Nicht viel, gestand sie sich ein. Aber wenn Dan glaubte, dass ich dazu imstande sei, dann sollte ich es zumindest versuchen.

Sie beobachtete die anderen Vorstandsmitglieder, die sich um die Anrichte des luxuriösen Konferenzraums versammelt hatten. Sie schenkten sich Drinks ein und delektierten sich an Kanapees. Sie wirkten alle alt, würdevoll und stinkreich. Die Frauen trugen teure Kleidung und üppigen Schmuck. Pancho kam sich schäbig vor in ihrem besten Hosenanzug und mit dem schlichten Schmuck, der aus einer Halskette und Ohrgehängen aus Mond-Aluminium bestand.

Man ignorierte sie. Die Vorstände fanden sich in kleinen Gruppen zusammen und unterhielten sich mit gedämpfter Stimme — ein Flüstern war es nicht, aber sie erweckten durchaus den Anschein von Leuten, die die Köpfe zusammensteckten. Man schaute nicht einmal in ihre Richtung, und doch hatte Pancho das Gefühl, dass alle nur über sie redeten.

Nicht einmal die pummelige orientalische Frau im feuerroten Kleid sprach sie an. Sie muss doch wissen, wie es ist, ein Außenseiter zu sein, sagte Pancho sich. Aber sie bleibt auf Distanz wie all die anderen.

Martin Humphries betrat das Vorstandszimmer. Er war mit einem himmelblauen Anzug bekleidet. Pancho ballte die Fäuste. Falls er in Trauer wegen Dan ist, verbirgt er es geschickt, sagte sie sich. Niemandem ist etwas anzumerken.

Humphries begrüßte die Leute mit einem Kopfnicken, sagte ›Hallo‹ und machte Smalltalk, während er an der Anrichte vorbei auf Pancho zuging. Er warf einen Blick aus dem großen Fenster über der Anrichte und schien beim Anblick des Meers vorm Fenster fast zusammenzuzucken. Dann drehte er sich um und kam auf Pancho zu. Humphries blieb etwa einen Meter vor ihr stehen und musterte sie spöttisch von Kopf bis Fuß.

»Glauben Sie im Ernst, dass wir einem texanischen Mechaniker einen Sitz in diesem Vorstand einräumen würden?«

Pancho unterdrückte das Bedürfnis, ihm eine zu scheuern und sagte gepresst: »Das werden wir bald schon sehen, nicht wahr?«

Pancho sah, dass er Schuhe trug, die größer machten; und doch überragte sie ihn noch um ein paar Zentimeter.

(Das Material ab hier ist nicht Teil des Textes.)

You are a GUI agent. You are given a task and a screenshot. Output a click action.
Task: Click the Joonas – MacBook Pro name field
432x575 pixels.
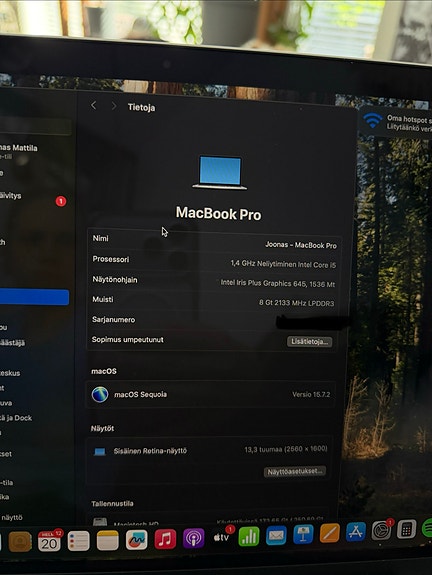coord(214,242)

»Ich frage mich nur«, sagte sie mit einem Blick in seine eisgrauen Augen, »wie es möglich ist, dass ein verurteilter Mörder weiterhin im Vorstand geduldet wird.«

»Ich bin nicht wegen Mordes verurteilt worden«, blaffte Humphries mit gesenkter Stimme.

Pancho zuckte leicht die Achseln. »Aber man hat Sie für schuldig befunden, den Tod von Dan Randolph verursacht zu haben, nicht wahr?«

»Ich habe mich der fahrlässigen Tötung schuldig bekannt. Das war die Vereinbarung, die die Anwälte für mich getroffen hatten.«

»Das Gericht von Selene war viel zu nachsichtig mit Ihnen. Ich hätte Sie aufgeknüpft. Aber nicht am Hals.«

»Man hat mich gezwungen, meine Anteile an Starpower herzugeben«, knurrte er. »Ich musste mein Drittel an den Staat abtreten!«

»Jeweils eine Hälfte an Selene und an Astro«, korrigierte Pancho ihn. »Sie werden sogar noch mit Dans Leiche Geld machen, und zwar aus den Gewinnen, die Astro einfahren wird.«

»Und man hat mich verbannt! Mich aus Selene rausgeworfen. Ich darf für zwanzig Jahre nicht dorthin zurückkehren.« Er schaute über die Schulter aus dem Panoramafenster aufs Meer wie ein Mann, der nach einem Verfolger Ausschau hält.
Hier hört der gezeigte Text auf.